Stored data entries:
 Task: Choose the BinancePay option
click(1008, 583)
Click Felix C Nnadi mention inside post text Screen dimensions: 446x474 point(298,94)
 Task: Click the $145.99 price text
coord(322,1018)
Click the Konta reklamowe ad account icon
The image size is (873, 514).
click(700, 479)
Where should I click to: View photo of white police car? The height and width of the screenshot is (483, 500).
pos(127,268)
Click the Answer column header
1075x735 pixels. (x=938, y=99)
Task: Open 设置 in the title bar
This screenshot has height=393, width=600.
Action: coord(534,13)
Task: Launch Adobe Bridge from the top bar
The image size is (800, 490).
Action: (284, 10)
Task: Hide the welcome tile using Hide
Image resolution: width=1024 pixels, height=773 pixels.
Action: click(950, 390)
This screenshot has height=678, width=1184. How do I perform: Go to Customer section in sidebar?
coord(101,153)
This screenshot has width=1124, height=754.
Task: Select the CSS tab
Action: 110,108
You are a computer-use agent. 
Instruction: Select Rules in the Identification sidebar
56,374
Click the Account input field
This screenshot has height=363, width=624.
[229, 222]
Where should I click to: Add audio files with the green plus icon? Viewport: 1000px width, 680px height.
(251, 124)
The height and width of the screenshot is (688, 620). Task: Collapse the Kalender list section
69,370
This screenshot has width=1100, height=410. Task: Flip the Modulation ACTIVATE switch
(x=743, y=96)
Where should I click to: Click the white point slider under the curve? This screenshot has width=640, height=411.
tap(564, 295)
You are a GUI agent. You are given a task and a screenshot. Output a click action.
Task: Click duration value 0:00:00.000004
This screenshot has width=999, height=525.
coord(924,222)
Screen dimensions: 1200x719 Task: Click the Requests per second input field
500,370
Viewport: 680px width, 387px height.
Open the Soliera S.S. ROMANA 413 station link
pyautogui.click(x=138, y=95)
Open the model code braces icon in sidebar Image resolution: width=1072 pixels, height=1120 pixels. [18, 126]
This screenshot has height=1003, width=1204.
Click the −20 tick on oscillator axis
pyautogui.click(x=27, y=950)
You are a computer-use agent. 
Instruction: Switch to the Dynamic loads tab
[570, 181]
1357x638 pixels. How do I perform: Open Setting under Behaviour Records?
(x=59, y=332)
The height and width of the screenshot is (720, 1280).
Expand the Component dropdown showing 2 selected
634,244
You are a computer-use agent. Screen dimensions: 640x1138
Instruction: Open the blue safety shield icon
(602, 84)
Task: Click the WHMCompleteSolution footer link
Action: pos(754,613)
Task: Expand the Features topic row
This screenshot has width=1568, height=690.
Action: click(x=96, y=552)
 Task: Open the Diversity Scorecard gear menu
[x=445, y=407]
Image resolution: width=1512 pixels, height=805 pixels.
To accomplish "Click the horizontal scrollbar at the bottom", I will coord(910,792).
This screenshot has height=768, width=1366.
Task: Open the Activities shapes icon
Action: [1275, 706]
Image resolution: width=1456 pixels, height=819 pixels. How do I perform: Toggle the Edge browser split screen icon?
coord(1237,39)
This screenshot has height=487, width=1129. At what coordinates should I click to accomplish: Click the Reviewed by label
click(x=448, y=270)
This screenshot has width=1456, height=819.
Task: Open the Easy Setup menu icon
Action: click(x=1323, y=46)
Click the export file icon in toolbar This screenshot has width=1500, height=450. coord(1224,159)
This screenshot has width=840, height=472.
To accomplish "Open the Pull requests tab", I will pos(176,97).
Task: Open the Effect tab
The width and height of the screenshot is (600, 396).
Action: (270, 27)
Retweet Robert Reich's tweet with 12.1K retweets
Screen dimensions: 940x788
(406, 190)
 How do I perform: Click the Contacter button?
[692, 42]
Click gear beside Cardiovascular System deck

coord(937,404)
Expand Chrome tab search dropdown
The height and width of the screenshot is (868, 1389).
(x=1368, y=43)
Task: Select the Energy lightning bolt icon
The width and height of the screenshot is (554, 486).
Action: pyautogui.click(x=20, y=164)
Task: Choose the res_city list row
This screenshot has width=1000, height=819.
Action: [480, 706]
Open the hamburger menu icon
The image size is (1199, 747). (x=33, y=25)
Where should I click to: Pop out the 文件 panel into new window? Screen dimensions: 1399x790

__Assigned task__: Where the word "agent" shows up in a line of the entries above, count that line; the answer is the total alone.

__Finished exercise__: 4